Stored data entries:
-*-*-
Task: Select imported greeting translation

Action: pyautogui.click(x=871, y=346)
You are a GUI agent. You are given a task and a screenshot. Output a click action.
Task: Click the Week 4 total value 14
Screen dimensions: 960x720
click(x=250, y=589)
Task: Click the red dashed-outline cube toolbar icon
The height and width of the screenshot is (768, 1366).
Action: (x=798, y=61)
-*-*-
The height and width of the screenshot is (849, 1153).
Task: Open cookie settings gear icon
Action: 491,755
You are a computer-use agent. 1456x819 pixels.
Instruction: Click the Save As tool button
-*-*-
## DESCRIPTION OF THE TASK
Please transcribe exactly the lines above from the line that has "You are a computer-use" up to and including the line that has "Instruction: Click the Save As tool button"; no other line belongs in the answer.

## SOLUTION FOR THIS TASK
You are a computer-use agent. 1456x819 pixels.
Instruction: Click the Save As tool button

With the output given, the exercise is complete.